— Objective —
Copy every item below line for line, changing nothing.

[Extracted records]
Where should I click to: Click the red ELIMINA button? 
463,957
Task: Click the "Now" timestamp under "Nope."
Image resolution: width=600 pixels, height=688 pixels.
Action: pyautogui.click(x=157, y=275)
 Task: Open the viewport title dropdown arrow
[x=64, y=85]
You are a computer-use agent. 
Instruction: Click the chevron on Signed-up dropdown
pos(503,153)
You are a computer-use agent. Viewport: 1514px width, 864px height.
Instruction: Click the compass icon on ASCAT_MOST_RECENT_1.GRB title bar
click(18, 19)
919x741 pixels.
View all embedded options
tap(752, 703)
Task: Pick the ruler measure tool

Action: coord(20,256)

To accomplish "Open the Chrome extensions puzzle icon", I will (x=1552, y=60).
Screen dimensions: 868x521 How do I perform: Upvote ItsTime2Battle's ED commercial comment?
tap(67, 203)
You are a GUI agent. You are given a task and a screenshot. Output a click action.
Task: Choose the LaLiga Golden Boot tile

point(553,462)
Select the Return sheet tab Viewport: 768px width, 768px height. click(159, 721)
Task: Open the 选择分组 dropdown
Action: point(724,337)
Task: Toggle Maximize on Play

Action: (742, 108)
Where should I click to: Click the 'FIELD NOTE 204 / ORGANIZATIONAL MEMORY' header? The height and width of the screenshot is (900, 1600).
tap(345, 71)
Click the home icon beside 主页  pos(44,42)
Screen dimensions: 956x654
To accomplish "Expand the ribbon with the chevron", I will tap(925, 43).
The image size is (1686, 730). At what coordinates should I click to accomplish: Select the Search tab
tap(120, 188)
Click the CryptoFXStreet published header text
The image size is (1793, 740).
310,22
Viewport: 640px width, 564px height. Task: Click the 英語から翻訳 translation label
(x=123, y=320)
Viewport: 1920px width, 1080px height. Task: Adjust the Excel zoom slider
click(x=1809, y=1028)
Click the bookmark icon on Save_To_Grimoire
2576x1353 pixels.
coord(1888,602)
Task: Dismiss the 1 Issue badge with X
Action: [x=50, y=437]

— Written answer —
Where should I click to: Click the red ELIMINA button? 
463,957
Task: Click the "Now" timestamp under "Nope."
Image resolution: width=600 pixels, height=688 pixels.
Action: pyautogui.click(x=157, y=275)
 Task: Open the viewport title dropdown arrow
[x=64, y=85]
You are a computer-use agent. 
Instruction: Click the chevron on Signed-up dropdown
pos(503,153)
You are a computer-use agent. Viewport: 1514px width, 864px height.
Instruction: Click the compass icon on ASCAT_MOST_RECENT_1.GRB title bar
click(18, 19)
919x741 pixels.
View all embedded options
tap(752, 703)
Task: Pick the ruler measure tool

Action: coord(20,256)

To accomplish "Open the Chrome extensions puzzle icon", I will (x=1552, y=60).
Screen dimensions: 868x521 How do I perform: Upvote ItsTime2Battle's ED commercial comment?
tap(67, 203)
You are a GUI agent. You are given a task and a screenshot. Output a click action.
Task: Choose the LaLiga Golden Boot tile

point(553,462)
Select the Return sheet tab Viewport: 768px width, 768px height. click(159, 721)
Task: Open the 选择分组 dropdown
Action: point(724,337)
Task: Toggle Maximize on Play

Action: (742, 108)
Where should I click to: Click the 'FIELD NOTE 204 / ORGANIZATIONAL MEMORY' header? The height and width of the screenshot is (900, 1600).
tap(345, 71)
Click the home icon beside 主页  pos(44,42)
Screen dimensions: 956x654
To accomplish "Expand the ribbon with the chevron", I will tap(925, 43).
The image size is (1686, 730). At what coordinates should I click to accomplish: Select the Search tab
tap(120, 188)
Click the CryptoFXStreet published header text
The image size is (1793, 740).
310,22
Viewport: 640px width, 564px height. Task: Click the 英語から翻訳 translation label
(x=123, y=320)
Viewport: 1920px width, 1080px height. Task: Adjust the Excel zoom slider
click(x=1809, y=1028)
Click the bookmark icon on Save_To_Grimoire
2576x1353 pixels.
coord(1888,602)
Task: Dismiss the 1 Issue badge with X
Action: [x=50, y=437]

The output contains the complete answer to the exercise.